- A new Ohio Senate Bill will go into effect on March 20, which will create new cybersecurity requirements for insurance companies, including health plans.
The bill is based on the National Association of Insurance Commissioners’ Insurance Data Security Model Law. Ohio is the second state to adopt a similar legislation; North Carolina also has a version.
According to the legislation, insurers will be mandated to develop, implement, and maintain a comprehensive security program based on their risk assessment. It applies to all private individuals or non-government bodies required to be registered or licensed under Ohio’s insurance laws.
The security program must also include an established incident response plan, which will ensure companies respond to and recover from cybersecurity events that could potentially impact the confidentiality, integrity, and availability of private data stored on its systems.

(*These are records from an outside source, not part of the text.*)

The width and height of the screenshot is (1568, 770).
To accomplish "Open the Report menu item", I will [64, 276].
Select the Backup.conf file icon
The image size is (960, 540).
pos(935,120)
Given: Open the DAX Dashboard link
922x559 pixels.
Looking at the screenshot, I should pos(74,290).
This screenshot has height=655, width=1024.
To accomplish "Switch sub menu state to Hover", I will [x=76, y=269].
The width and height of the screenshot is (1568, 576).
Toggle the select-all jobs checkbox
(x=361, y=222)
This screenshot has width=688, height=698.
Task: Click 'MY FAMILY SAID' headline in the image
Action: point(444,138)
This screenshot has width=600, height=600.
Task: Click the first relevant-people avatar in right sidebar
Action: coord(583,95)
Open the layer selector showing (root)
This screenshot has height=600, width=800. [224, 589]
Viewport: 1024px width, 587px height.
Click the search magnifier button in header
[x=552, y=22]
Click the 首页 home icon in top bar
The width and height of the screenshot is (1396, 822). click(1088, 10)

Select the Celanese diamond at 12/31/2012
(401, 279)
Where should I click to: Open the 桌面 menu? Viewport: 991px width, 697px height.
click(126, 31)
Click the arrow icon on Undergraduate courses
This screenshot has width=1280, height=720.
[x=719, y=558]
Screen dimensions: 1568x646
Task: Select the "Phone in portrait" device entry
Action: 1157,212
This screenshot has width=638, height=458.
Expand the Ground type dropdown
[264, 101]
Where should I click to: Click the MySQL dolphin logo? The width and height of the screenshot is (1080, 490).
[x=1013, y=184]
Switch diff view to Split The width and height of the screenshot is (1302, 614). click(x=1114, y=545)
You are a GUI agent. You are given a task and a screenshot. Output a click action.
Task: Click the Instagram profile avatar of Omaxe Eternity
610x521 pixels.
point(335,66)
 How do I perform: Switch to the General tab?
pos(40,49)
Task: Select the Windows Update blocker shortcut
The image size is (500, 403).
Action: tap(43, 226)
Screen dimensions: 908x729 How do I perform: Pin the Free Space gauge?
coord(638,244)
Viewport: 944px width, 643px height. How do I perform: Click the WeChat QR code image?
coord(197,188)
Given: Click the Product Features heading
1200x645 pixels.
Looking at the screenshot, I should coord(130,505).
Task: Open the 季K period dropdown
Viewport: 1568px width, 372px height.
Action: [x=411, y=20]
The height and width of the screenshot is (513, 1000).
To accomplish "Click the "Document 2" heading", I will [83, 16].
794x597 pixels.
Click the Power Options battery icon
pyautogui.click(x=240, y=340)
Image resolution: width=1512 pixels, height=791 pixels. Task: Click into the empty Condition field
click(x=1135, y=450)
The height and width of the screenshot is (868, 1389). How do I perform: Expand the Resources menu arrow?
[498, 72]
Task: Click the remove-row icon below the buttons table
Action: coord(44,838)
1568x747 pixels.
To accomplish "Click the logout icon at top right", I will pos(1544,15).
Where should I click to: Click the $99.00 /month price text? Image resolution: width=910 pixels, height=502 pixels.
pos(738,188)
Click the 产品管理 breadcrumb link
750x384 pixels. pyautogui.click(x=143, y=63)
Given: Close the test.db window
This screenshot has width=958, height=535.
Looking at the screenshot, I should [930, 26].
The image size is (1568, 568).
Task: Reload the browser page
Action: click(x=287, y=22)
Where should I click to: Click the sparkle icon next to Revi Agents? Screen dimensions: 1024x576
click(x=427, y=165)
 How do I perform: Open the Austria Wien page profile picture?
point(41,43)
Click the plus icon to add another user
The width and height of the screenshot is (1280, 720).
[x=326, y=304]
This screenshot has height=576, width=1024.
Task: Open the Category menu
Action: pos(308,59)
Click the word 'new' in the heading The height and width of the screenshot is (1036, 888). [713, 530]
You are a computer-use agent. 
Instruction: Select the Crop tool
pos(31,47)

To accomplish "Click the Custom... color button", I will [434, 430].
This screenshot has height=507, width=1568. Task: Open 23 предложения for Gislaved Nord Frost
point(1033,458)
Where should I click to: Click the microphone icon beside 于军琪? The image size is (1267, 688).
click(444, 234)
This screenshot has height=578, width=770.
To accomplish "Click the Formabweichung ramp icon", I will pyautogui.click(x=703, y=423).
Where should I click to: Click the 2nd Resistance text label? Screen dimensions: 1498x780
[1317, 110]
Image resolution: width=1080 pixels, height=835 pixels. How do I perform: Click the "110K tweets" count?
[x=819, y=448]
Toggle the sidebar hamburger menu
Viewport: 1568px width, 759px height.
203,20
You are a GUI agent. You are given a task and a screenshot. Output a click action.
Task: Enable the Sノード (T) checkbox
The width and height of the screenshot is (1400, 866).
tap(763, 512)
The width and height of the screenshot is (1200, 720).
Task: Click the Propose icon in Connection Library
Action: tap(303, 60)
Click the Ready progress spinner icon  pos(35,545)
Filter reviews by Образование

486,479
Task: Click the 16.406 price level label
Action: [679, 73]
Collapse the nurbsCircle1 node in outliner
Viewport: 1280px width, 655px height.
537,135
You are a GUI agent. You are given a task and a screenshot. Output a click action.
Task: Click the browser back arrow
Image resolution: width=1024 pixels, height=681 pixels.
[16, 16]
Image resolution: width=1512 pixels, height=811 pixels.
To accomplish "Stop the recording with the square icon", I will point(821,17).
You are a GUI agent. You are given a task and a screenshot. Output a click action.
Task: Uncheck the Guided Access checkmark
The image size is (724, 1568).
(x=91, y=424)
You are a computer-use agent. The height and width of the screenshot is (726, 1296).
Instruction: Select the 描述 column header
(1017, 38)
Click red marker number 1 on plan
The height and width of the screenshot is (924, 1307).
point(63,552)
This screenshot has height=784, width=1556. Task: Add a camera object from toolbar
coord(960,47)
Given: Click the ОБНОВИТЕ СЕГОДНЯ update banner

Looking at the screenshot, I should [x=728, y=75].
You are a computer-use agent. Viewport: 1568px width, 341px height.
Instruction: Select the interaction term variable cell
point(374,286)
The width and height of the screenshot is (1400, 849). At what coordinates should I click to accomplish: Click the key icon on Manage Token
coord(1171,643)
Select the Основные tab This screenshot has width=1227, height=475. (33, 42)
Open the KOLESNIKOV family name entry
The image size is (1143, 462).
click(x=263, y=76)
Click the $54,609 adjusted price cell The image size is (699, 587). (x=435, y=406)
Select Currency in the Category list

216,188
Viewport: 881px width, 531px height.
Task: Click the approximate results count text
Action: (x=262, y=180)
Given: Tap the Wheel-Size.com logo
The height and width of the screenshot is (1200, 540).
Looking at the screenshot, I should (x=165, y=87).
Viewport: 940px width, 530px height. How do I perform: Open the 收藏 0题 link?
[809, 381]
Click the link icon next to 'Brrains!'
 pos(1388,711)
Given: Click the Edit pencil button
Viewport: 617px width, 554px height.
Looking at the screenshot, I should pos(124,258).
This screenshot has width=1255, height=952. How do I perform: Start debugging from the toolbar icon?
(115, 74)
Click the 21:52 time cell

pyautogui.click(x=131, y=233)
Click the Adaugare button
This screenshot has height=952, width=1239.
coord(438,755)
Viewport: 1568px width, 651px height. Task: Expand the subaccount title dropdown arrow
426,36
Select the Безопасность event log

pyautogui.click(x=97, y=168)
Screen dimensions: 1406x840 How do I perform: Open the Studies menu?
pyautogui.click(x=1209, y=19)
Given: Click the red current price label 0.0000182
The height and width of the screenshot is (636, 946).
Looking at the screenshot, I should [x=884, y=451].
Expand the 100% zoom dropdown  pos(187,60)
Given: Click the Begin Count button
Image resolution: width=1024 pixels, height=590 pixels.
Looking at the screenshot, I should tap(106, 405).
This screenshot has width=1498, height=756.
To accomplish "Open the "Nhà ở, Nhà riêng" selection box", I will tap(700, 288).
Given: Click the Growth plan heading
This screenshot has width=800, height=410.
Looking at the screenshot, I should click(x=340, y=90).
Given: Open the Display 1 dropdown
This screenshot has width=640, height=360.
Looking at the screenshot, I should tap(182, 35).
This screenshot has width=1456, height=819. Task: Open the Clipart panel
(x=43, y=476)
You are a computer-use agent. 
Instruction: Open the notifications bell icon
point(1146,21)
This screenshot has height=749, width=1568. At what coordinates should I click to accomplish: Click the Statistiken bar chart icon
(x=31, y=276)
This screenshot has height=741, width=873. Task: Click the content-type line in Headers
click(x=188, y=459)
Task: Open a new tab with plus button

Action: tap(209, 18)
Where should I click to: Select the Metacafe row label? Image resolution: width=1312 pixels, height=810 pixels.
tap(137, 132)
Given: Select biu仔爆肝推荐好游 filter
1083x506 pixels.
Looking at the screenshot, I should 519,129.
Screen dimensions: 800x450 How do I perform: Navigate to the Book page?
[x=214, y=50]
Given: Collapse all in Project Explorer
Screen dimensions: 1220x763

Private data is classified as healthcare data, financial information, or personal identifiers, such as Social Security numbers.
Under the bill, the security program must be adequate for the size and complexity of the organization and the nature and scope of its business activities, such as contracting with third-party services providers and the nature of the data it collects and uses.
The program must include tools and policies to protect the confidentiality and security of private data and its systems and protect against unauthorized access, while defining and routinely evaluating the schedule of retaining data and way to delete the data when it’s no longer used by the company.
Insurers will also be required to designate a person responsible for the security program and to act on behalf of the company. Further, the company must be able to assess the likelihood and potential data of these threats based on data sensitivity, as well as the sufficiency of its safeguards. These safeguards must also include threat management.
There also must be a means to reasonably identify internal and external threats that could lead to unauthorized access, disclosure, misuse, alteration, and the like – including those held by third-party vendors.
In fact, under the legislation, insurers are mandated to ensure their vendor’s information security programs are adequate. And the security program must be annually assessed to determine the effectiveness of the security controls, systems, and procedures.
Also notable, Ohio insurers must now report a security incident to the state Superintendent of Insurance within three days of discovery. Those entities already compliant with HIPAA will be seen as compliant with the new legislation. All insurers will be given a year to become compliant with the law.